I use this script to download a json about once a minute and save to a unique file name. Sometimes it just hangs. It successfully saves the file that the printed line indicates, but then just waits for hours until I notice.
My question is 1) is there maybe something obvious I haven't though of to add (some kind of time-out?) and 2) is there something I can do to find out where it is stuck, when it is stuck? (other than putting a print line in between every other line)
If the internet connection is unresponsive, I see the "has FAILED" line about once a minute as expected, until the internet connection is working again, so that doesn't seem to be the problem.

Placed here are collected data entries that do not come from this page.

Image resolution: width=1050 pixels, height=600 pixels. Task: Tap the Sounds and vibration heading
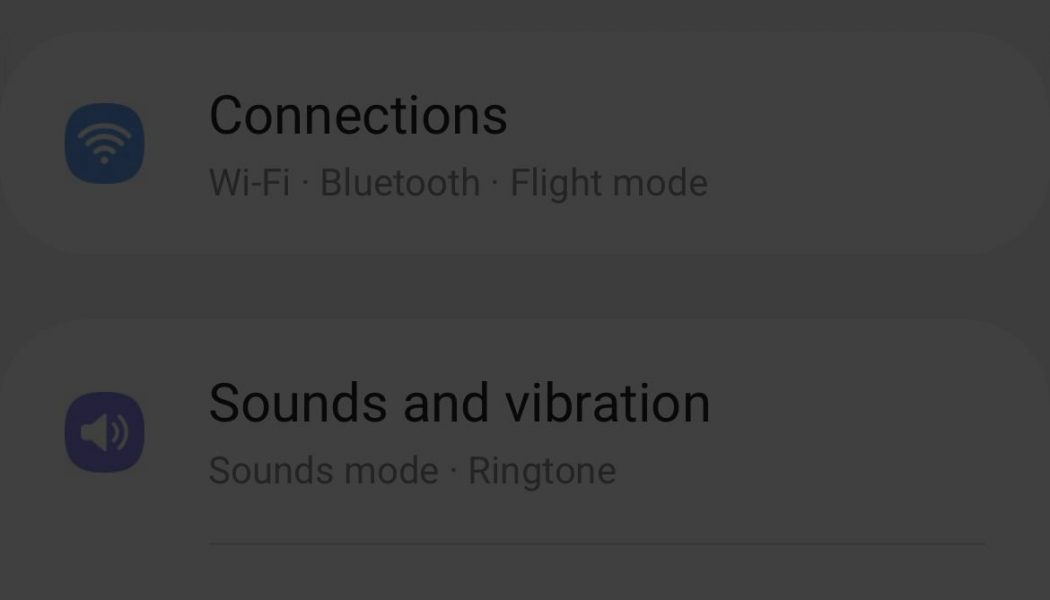coord(459,403)
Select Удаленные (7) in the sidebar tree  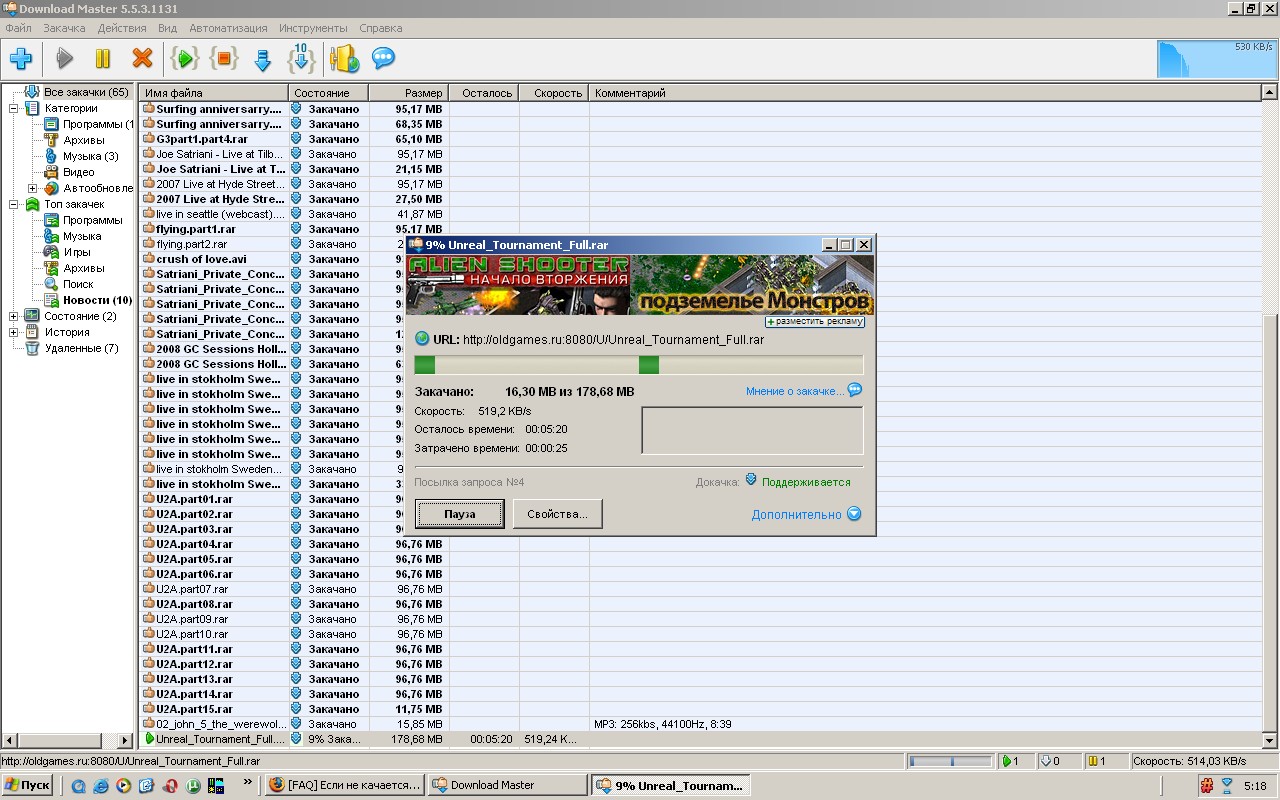click(x=81, y=348)
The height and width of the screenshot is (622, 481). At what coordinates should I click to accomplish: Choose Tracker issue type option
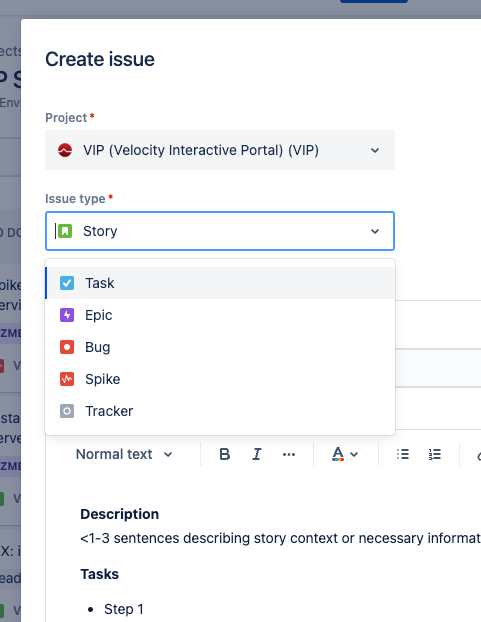(220, 411)
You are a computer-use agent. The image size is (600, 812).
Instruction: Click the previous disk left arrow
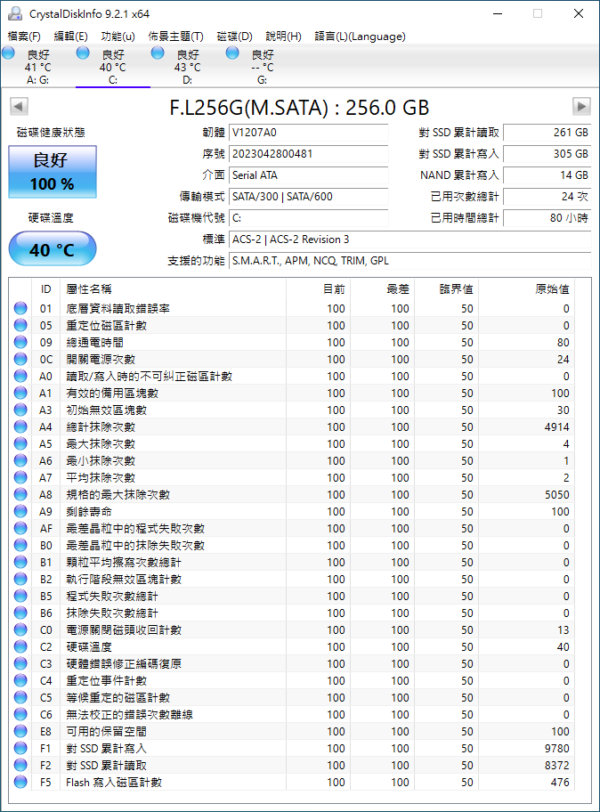[x=18, y=106]
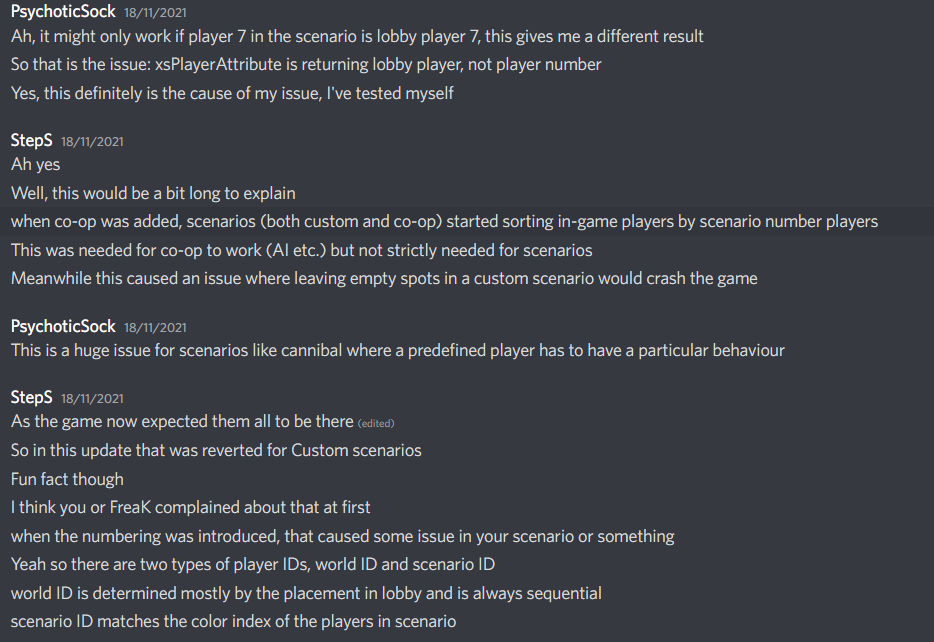Image resolution: width=934 pixels, height=642 pixels.
Task: Click StepS username above 'As the game'
Action: pyautogui.click(x=31, y=397)
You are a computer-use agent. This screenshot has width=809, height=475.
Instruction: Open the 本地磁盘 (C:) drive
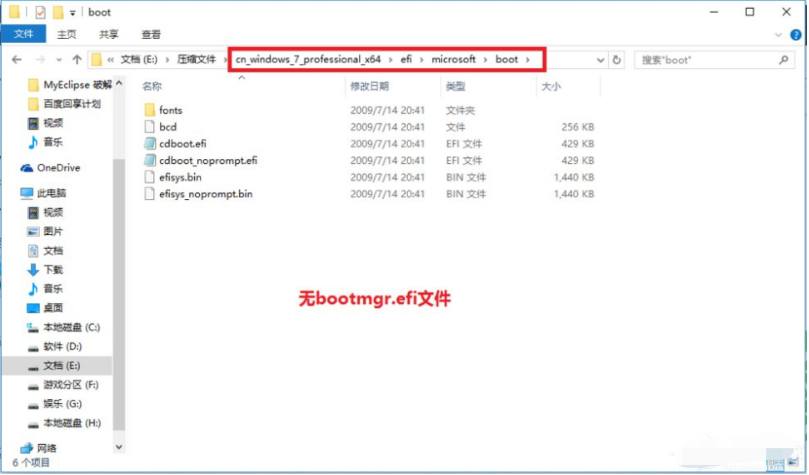[x=70, y=327]
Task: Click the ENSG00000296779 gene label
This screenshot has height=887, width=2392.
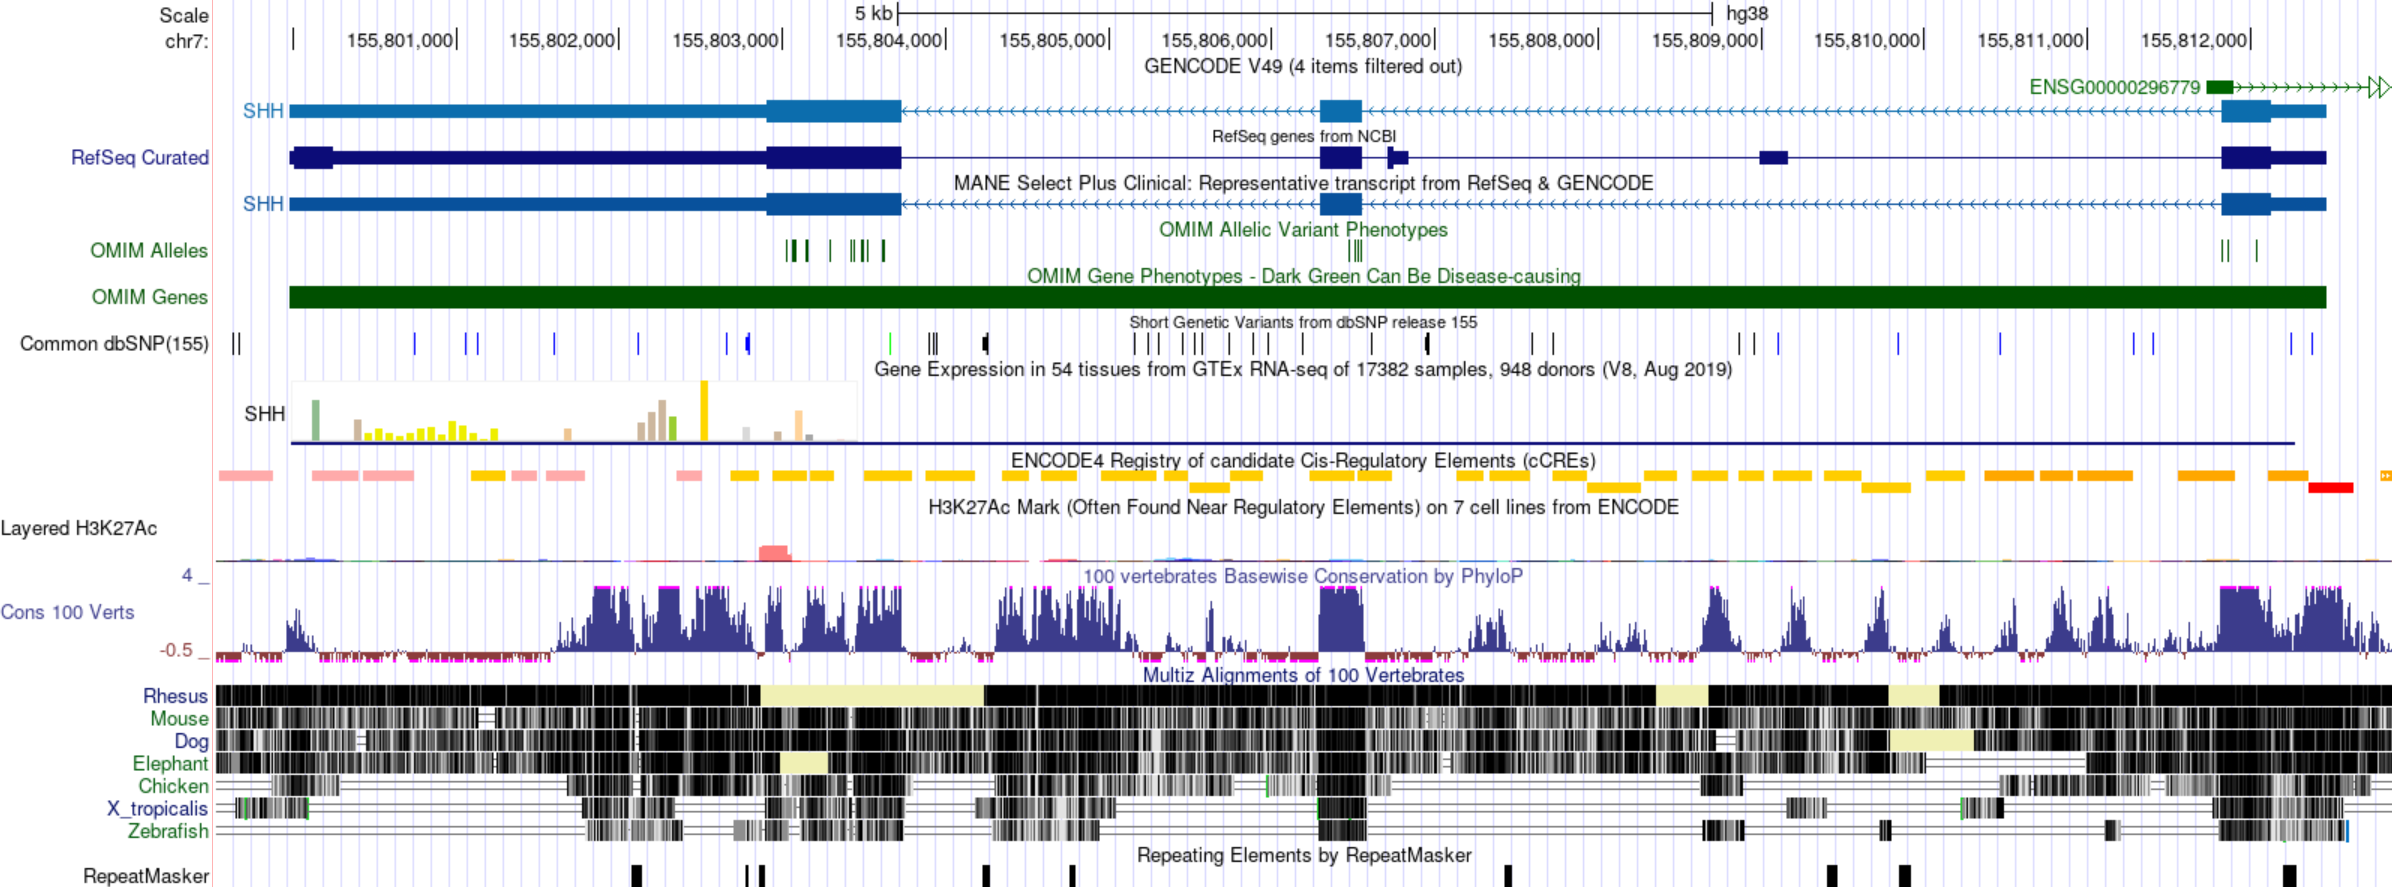Action: pos(2114,88)
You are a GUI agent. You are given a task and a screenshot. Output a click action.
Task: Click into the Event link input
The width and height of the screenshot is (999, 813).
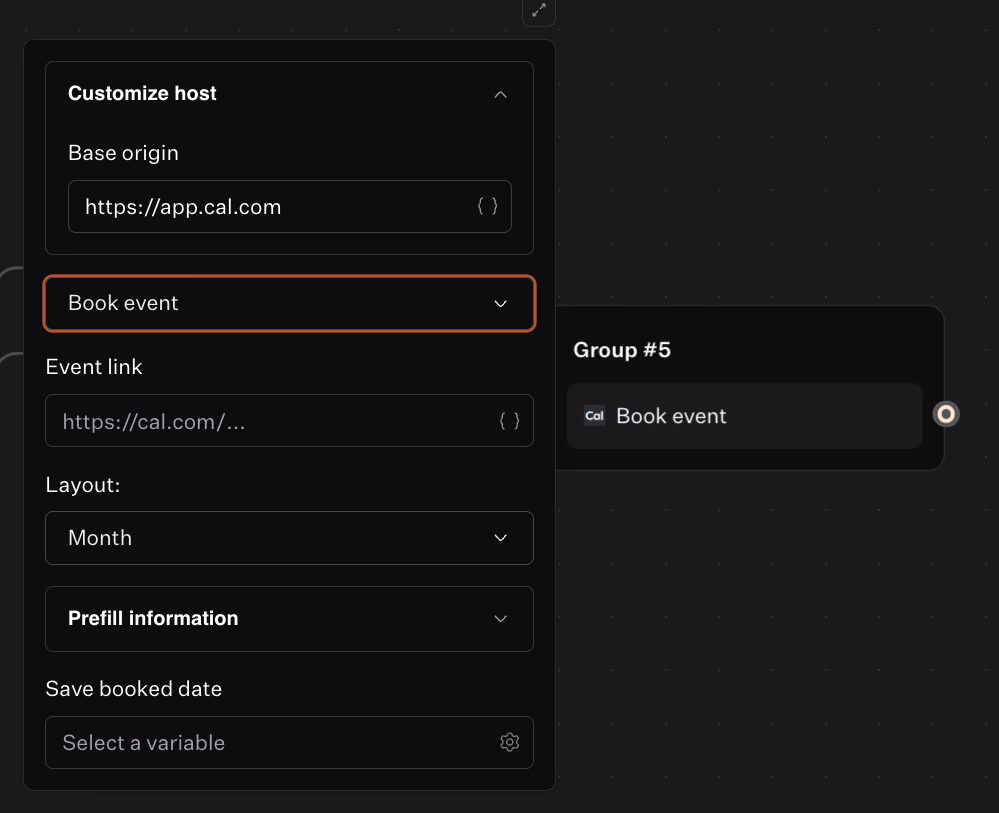(x=270, y=421)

Note: I save and load the n
this way to be a little robust against random crashes, restarts, etc.
import json
import urllib2
import numpy as np
n = np.load("n.npy")
print "loaded n: ", n
n += 10 # leave a gap
np.save("n", n)
print "saved: n: ", n
url = "http:// etc..."
for i in range(10000):
n = np.load("n.npy")
n += 1
try:
req = urllib2.Request(url, headers={"Connection":"keep-alive",
"User-Agent":"Mozilla/5.0"})
response = urllib2.urlopen(req)
dictionary = json.loads(response.read())
filename = "info_" + str(100000+n)[1:]
with open(filename, 'w') as outfile:
json.dump(dictionary, outfile)
np.save("n", n)
print "n, i = ", n, i, filename, "len = ", len(dictionary)
except:
print "n, i = ", n, i, " has FAILED, now continuing..."
time.sleep(50)